Wellington crosses mark deaths of Anzac soldiers

The crosses will remain up until next month (Laura Macdonald / Newshub.)
The crosses will remain up until next month (Laura Macdonald / Newshub.)

Nearly 2000 Wellingtonians killed in the first years of World War I have been remembered today.

In all, 1830 individual white crosses were installed on Salamanca Lawn at Wellington Botanic Gardens, each engraved with the names of a soldier who died in 1915 and 1916.

Among them is a cross for Joseph William Haughie, killed in Gallipoli on 27 August 1915, at age 32.

His nephew John Haughie was in Wellington today visiting his daughter, and went to the Fields of Remembrance not expecting to see his uncle's name on a cross.

"[It's] quite meaningful, it really is. These people died in terrible circumstances, they really did. And the grief it caused the families.

"There's no winners. There's a lot of sacrifice. Home by Christmas? Doesn't happen. I think it's very sad."

Mr Haughie's uncle was a member of the Wellington Mounted Rifles and died 25 years before Mr Haughie was born. 

He says the tragedy of his uncle's death only really hit home when he visited his grave at the Hill 60 cemetery in Turkey.
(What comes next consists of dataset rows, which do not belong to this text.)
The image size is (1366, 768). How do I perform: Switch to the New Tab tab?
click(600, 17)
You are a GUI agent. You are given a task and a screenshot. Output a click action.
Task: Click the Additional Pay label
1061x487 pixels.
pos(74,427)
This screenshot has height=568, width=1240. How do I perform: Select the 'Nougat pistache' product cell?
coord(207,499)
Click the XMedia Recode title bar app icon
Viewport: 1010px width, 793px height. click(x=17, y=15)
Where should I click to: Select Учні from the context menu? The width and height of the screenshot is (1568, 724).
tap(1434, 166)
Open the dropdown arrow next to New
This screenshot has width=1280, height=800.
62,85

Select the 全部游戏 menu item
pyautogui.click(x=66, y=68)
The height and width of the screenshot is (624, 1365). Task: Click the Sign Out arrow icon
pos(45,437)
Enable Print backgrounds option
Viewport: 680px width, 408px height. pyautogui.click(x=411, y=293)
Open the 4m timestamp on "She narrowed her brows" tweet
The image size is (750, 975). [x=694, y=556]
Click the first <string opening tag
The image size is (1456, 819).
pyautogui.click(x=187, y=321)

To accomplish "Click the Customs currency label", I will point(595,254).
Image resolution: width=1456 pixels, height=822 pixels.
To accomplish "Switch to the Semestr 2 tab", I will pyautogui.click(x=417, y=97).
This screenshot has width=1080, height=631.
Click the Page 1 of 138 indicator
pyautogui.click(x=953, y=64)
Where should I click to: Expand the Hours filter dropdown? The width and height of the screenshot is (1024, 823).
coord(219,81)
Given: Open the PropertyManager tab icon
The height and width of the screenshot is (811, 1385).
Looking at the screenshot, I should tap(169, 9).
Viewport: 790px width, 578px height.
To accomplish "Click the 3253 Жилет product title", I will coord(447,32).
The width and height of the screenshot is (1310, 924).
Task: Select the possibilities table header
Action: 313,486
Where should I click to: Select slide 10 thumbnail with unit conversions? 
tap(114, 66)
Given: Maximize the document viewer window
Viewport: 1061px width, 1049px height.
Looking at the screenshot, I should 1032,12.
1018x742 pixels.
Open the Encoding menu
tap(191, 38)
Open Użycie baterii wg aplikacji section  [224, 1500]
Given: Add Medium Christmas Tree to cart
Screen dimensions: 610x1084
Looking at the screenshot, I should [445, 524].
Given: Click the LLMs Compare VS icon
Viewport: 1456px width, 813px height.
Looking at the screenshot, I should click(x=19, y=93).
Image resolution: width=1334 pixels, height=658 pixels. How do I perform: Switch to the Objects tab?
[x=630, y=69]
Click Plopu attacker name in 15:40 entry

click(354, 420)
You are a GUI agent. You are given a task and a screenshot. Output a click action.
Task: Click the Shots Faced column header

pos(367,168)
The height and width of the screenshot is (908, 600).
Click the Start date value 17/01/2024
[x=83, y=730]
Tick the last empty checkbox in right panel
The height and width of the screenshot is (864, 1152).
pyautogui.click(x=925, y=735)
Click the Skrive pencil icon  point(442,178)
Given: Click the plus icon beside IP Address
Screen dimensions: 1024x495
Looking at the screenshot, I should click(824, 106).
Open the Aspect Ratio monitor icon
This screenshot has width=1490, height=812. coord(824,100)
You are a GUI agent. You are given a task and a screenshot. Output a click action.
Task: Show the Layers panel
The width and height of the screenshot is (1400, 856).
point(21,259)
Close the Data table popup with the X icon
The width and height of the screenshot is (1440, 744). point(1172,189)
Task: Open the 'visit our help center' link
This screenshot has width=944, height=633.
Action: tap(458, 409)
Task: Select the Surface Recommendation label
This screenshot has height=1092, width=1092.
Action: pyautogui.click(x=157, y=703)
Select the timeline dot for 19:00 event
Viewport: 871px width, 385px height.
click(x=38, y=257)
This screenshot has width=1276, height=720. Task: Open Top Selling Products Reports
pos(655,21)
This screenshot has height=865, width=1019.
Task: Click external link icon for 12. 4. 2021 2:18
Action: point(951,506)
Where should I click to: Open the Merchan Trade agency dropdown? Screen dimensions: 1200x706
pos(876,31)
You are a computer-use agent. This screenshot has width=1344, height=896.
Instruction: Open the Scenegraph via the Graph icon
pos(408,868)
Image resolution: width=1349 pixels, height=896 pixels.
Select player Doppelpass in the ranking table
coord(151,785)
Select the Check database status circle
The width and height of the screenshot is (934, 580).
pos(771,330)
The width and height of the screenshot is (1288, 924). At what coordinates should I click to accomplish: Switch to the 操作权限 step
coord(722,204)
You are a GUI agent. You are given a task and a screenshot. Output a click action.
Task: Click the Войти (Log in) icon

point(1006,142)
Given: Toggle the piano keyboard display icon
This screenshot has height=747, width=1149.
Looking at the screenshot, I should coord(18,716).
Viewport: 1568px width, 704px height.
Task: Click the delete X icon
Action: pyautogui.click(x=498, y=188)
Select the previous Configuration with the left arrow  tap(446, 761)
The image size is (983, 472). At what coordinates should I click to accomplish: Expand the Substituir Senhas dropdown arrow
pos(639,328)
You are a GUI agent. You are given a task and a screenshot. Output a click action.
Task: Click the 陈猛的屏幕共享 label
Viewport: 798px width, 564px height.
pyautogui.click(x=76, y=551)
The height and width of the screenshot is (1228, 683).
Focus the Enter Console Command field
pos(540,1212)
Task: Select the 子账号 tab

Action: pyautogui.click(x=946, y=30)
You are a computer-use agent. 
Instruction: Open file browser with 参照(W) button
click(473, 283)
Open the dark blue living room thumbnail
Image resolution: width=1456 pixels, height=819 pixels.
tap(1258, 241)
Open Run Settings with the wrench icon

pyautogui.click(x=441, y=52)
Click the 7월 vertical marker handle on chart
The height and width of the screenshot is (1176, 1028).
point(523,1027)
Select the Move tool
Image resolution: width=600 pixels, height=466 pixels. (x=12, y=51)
"He was only ever a story and suddenly the reality, as I say, is there among all these people. Lost young men, lives shattered."

He hopes that people will visit the Fields of Remembrance even if they don't have a personal connection to the war, as he does.

The crosses at Wellington's Botanic Gardens will stay up until May 15, and white crosses are also being installed in Fields of Remembrance around the country.

Between 1914 and 1918 more than 18,000 New Zealanders were killed, and by 2018 there will be a cross to remember every one of those fallen soldiers.

Newshub.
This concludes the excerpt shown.